Skill #2: Increasing Flexible Retention
A person’s context will change countless times throughout the course of their life, in both small and big ways. Whenever a context changes, new behavior is easier to establish (in both helpful and unhelpful ways). When we talk about creating lasting behavior change, we mean establishing new actions that will be possible across many different contexts. In other words, regardless of how much a person’s context changes, certain behavior will be in their arsenal.
Retention is about making positive changes stick.
Oftentimes, unhelpful behavior itself has been solidified through self-reinforcing loops. There is something short-term to be gained from a bad habit, otherwise it wouldn’t be a habit. In the case of bad habits, short-term gains often come with long-term expenses.
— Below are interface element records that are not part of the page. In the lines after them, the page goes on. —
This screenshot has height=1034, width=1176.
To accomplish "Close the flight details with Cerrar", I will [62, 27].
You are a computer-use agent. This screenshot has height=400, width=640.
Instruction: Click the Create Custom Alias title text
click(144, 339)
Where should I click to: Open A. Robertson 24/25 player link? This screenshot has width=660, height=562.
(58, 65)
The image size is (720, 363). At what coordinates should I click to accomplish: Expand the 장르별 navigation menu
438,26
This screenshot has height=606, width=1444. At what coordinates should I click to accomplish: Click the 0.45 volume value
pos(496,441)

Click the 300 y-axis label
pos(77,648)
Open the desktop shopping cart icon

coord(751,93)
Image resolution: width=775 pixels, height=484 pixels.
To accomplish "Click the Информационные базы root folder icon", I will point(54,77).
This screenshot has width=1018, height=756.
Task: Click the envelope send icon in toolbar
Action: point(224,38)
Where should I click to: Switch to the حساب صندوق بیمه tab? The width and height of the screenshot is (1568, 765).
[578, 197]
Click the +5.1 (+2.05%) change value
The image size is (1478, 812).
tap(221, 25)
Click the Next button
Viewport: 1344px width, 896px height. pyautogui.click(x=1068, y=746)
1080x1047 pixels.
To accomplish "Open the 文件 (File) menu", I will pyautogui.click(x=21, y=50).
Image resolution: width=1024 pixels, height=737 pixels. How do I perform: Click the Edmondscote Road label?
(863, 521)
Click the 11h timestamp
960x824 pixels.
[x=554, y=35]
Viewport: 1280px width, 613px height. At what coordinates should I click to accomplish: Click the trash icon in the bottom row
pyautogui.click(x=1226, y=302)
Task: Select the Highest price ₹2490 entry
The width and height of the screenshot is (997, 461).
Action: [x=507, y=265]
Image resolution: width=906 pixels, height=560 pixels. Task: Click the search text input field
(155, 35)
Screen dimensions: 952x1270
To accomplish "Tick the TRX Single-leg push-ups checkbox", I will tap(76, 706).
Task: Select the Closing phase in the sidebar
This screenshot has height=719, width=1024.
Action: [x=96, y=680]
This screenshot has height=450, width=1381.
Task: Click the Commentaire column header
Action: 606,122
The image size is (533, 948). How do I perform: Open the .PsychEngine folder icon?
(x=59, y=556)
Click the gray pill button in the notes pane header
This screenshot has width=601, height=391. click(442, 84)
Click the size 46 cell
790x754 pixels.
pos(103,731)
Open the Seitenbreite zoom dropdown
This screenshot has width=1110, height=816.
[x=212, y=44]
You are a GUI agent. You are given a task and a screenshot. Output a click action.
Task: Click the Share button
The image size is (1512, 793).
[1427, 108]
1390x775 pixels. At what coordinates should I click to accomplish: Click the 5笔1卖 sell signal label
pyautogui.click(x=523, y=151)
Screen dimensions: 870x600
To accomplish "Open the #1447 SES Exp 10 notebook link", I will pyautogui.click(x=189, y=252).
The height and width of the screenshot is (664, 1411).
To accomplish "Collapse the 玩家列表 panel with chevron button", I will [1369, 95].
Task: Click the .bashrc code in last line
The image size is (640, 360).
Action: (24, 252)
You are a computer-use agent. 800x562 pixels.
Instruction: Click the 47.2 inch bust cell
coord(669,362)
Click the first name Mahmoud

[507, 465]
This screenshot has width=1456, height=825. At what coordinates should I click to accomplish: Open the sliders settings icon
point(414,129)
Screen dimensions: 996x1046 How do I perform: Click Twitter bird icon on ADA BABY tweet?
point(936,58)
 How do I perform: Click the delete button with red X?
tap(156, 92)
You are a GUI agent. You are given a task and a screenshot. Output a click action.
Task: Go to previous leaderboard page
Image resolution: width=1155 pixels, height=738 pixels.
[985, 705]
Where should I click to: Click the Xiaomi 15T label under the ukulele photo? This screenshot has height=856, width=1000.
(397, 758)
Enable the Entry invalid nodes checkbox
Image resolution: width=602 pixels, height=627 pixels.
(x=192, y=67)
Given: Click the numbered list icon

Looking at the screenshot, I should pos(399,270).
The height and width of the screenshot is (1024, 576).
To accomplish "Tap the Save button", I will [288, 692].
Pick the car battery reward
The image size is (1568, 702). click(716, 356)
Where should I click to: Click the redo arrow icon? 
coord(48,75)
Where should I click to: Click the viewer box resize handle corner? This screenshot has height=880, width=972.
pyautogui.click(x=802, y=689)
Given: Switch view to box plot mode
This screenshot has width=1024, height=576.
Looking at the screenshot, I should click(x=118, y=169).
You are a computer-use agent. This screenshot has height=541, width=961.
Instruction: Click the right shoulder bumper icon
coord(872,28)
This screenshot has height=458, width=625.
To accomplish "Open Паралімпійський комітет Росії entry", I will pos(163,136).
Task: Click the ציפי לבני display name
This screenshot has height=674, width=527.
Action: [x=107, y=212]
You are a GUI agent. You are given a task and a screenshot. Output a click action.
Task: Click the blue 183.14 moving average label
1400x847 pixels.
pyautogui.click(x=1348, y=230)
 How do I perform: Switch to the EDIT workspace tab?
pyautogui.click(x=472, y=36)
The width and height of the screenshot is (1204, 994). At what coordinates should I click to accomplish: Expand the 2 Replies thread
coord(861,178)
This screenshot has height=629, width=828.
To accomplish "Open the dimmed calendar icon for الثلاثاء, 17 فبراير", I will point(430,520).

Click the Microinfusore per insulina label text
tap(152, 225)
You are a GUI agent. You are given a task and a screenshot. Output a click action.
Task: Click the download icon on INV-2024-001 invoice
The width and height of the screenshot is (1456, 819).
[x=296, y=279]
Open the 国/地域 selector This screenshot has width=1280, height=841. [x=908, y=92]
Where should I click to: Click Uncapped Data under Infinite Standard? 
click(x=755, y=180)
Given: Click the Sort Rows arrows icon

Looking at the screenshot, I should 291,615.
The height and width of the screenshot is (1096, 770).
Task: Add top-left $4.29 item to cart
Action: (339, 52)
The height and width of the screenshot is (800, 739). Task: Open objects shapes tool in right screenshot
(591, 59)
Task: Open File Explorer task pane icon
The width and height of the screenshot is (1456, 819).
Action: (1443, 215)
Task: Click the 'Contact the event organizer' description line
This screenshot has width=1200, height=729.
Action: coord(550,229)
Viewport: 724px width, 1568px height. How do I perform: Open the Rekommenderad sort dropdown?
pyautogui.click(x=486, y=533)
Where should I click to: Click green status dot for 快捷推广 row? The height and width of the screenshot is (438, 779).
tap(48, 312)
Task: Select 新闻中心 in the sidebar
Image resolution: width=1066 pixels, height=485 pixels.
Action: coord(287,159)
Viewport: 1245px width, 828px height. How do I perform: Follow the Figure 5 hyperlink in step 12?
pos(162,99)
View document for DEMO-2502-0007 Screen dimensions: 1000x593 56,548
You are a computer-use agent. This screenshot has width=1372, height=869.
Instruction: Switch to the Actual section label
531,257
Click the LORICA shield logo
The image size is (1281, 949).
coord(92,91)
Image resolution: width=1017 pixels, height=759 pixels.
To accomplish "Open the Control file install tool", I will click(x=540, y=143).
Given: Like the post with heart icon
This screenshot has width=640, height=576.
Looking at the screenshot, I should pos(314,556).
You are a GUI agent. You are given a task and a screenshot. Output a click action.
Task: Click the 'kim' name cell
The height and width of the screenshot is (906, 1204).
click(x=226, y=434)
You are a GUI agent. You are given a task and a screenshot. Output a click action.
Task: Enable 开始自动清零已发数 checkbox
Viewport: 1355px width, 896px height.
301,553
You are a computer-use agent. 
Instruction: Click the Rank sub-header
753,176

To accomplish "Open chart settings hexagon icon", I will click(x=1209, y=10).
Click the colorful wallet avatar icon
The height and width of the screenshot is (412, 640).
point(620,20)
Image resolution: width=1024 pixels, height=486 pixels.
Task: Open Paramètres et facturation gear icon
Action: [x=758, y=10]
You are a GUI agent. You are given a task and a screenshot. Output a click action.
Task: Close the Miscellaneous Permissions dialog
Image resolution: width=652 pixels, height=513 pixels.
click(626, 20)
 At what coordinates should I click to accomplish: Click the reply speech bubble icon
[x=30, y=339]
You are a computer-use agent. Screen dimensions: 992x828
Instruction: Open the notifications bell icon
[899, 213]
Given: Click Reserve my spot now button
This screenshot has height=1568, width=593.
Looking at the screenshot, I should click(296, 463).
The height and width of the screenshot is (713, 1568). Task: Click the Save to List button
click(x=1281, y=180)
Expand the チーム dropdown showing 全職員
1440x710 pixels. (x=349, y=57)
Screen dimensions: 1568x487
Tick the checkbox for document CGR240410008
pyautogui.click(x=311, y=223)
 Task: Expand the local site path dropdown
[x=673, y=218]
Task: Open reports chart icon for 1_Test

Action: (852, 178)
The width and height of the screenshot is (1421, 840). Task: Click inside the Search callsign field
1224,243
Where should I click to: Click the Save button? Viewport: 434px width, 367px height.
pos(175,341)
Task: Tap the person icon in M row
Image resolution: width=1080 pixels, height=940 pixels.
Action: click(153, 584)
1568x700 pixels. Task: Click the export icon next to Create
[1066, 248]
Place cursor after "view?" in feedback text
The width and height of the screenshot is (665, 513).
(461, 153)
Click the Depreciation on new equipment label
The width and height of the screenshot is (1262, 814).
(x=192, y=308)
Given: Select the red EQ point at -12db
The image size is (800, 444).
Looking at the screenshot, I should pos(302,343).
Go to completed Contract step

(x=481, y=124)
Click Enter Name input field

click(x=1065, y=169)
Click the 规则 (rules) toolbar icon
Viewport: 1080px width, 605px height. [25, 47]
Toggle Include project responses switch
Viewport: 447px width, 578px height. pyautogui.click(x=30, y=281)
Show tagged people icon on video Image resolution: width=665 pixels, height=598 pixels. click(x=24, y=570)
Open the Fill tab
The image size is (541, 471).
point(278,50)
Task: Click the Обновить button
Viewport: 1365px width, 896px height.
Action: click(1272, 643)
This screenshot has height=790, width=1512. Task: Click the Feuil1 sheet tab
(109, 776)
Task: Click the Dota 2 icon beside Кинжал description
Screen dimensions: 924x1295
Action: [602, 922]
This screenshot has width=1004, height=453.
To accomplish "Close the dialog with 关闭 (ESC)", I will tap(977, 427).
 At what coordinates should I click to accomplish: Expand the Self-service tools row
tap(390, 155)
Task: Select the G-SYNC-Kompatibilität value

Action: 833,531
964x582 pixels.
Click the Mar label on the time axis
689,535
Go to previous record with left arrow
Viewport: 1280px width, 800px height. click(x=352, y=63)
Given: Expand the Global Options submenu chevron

And the longer we have been stuck in such a pattern, the more our responses have turned rigid, and the harder it is for us to make a change. Retention is the opposite. It’s about repeating a positive pattern and building it into larger, integrated patterns.
Usually, retention is thought of in a narrow way: repeat, repeat, repeat. “Drill it and kill it” is a phrase of those who believe in the “practice until you drop” theory of retention. That’s okay, I guess, but it feels a lot like work to me.
I like to try to promote deliberate retention in a way that uses new and wanted action in different ways and in different contexts. That way, when you need it, it’s available. You will think of it; you will remember it—because you have already tried it in a given context. This requires an intimate awareness of context. What I mean by “flexible retention” is that new skills are deliberately used in a wider range of relevant contexts so that habits become more about the free and effective deployment of skills and less about rigid sequences. That way, when contexts change, there will always be broad and flexible alternative actions available that could lead to positive outcomes.
Let me give you a personal example. I’m not great at expressing positive emotions. It has a long history and I recognize it as a deficit of mine. One way to express positive emotion is as an act of appreciation. Appreciation arises naturally in intimate relationships, but if you look, it's also available at work, when shopping, at restaurants, in emails to colleagues—almost everywhere. Of course, you do not say the same things to a waiter you’d say to your spouse, but if you want to make a habit of positive emotional expression, why not deploy it in multiple contexts? That way, the habit will be used regularly and will become a generalized skill.
There is no better time to start this cycle of creative context-sensitivity and flexible retention than now. Check out your inner world at this very moment. What are you yearning for?